One noteworthy DeFi insider has said “Decentralized Finance will do to the banking industry what email did to the post office”
This groundbreaking technology has the power to change literally everything about how we currently bank, invest, and transact with our money.
And if even a fraction of what our team predicts turn out to be accurate, trillions of dollars in value will flow into the DeFi space in the coming years. This means an unprecedented opportunity for investors who get in early. And it's still VERY EARLY.
There is one big problem though…investing in a lot of DeFi projects means buying cryptocurrencies, and completing complex and risky transactions completley on your own. While we do recommend strongly that our readers learn how to do this, we do not advise our readers do things like swapping, staking, or yield farming with cryptocurrencies without doing their own research first. And lots of it.
Thats why we love DeFi Technologies so much. The #5 stock on our list is a great way for retail investors to get exposure to the DeFi Space without the added complexities of crypto.

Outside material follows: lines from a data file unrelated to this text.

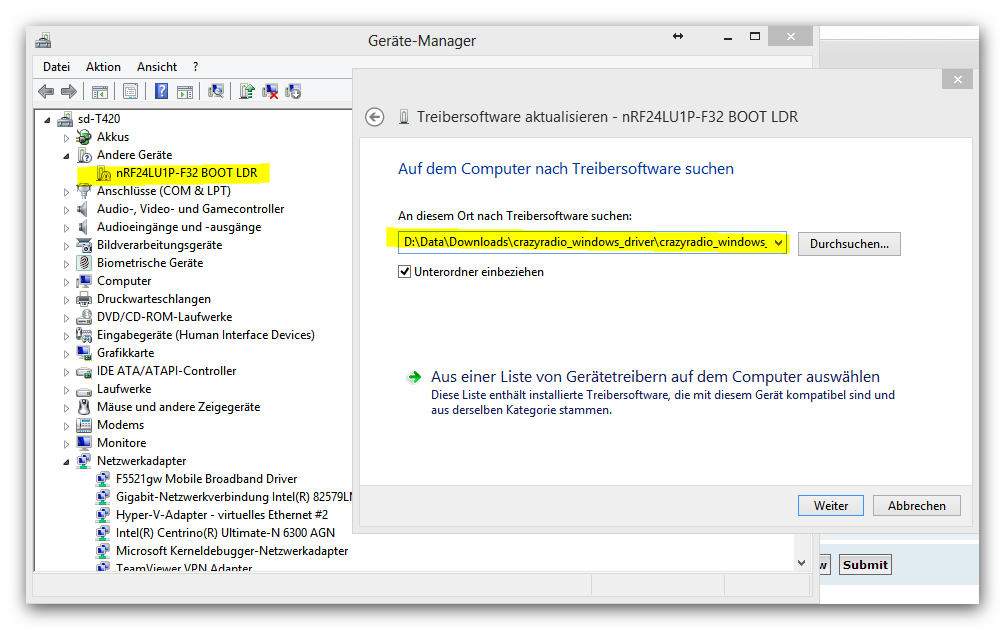Click the show/hide console tree icon
The height and width of the screenshot is (630, 1005).
click(x=100, y=92)
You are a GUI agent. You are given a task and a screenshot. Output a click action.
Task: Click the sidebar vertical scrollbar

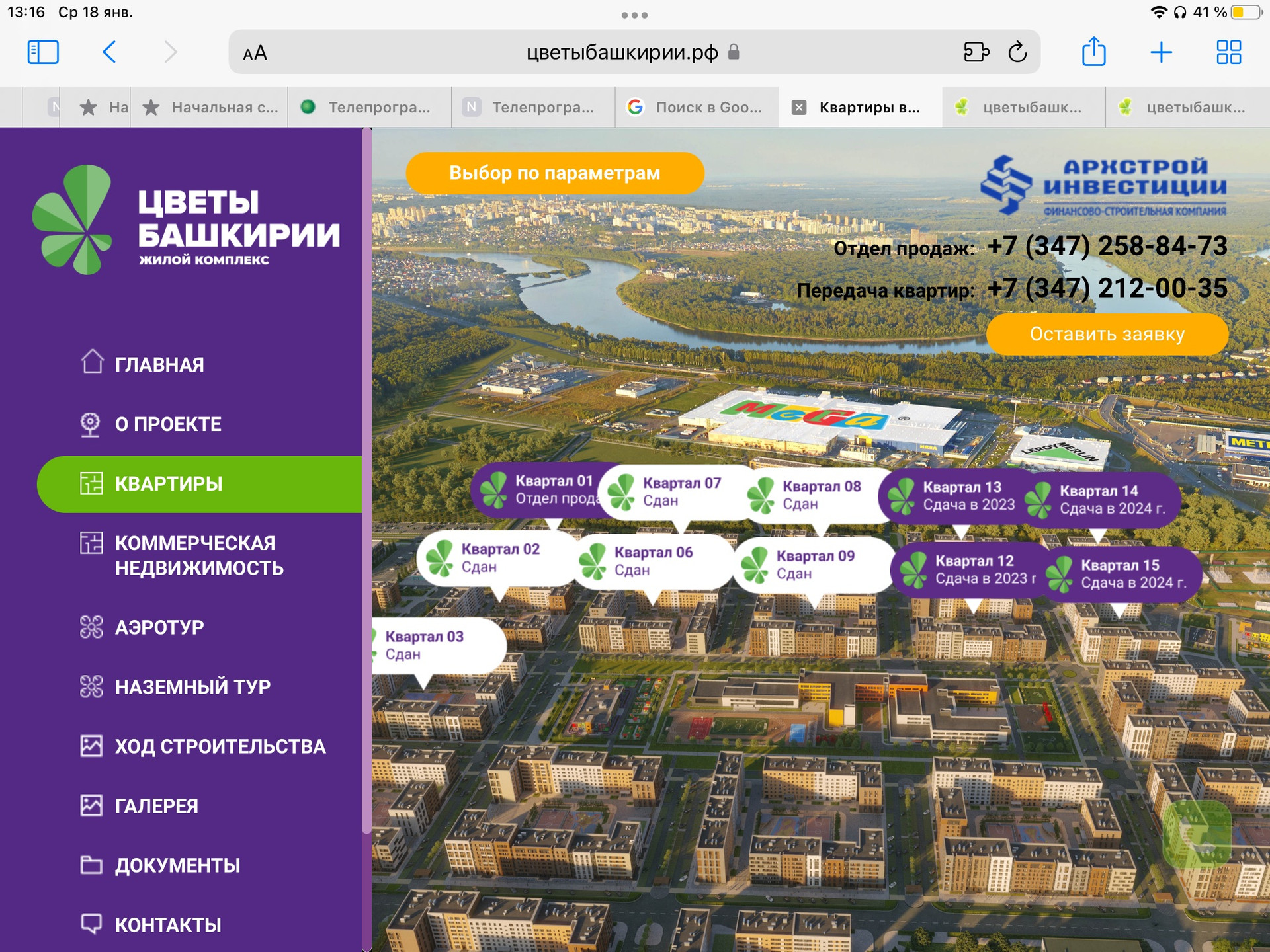click(366, 483)
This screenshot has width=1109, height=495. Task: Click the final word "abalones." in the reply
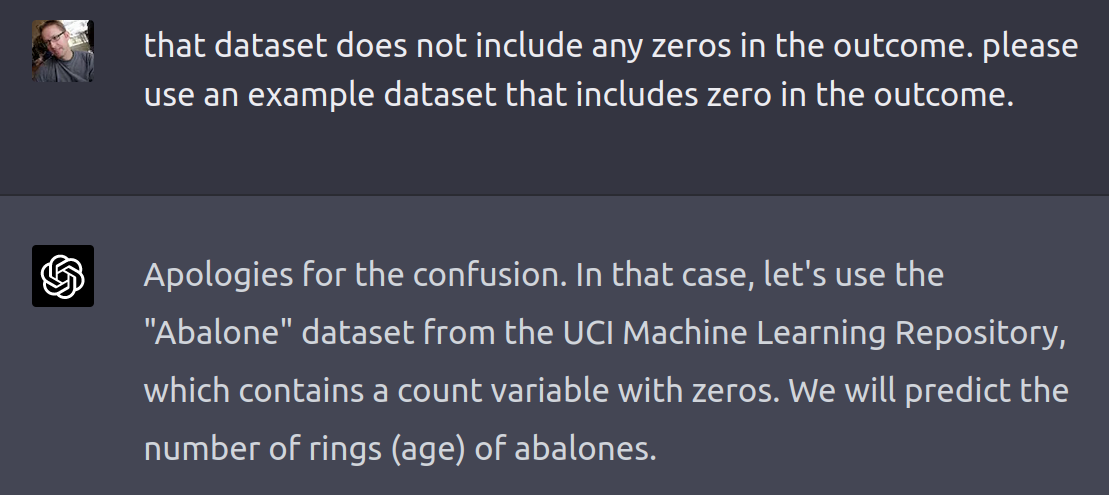(x=585, y=448)
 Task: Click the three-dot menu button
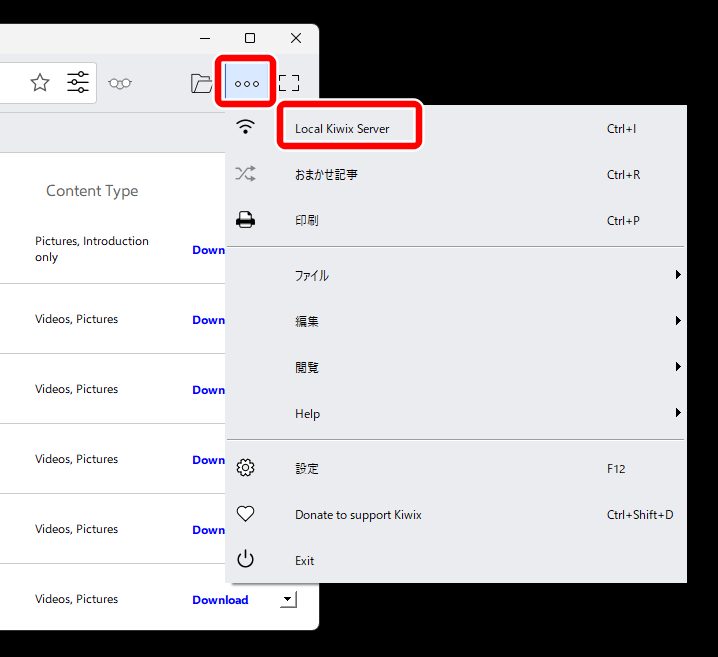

DeFi Technologies is a publicly traded company builds and manages assets in the rapidly emerging decentralized financial market, providing institutional and retail investors easy access to previously unseen returns through innovative projects and groundbreaking protocols that are fundamentally reshaping the global financial system.
Now, it's worth noting that the price of DEFTF has moved fairly close to the overall price action of bitcoin and other cryptocurrencies. That means, when bitcoin sees a large drop, so has the stock. But the same has been the case when bitcoin goes up- DEFTF has generated much bigger gains than traditional stocks.
The stock made our list because we are big believers in cryptocurrency continuing to see massive adoption over the next decade. If you are looking to get easy, high-upside exposure to this exploding space, than DeFi Technologies is a great option.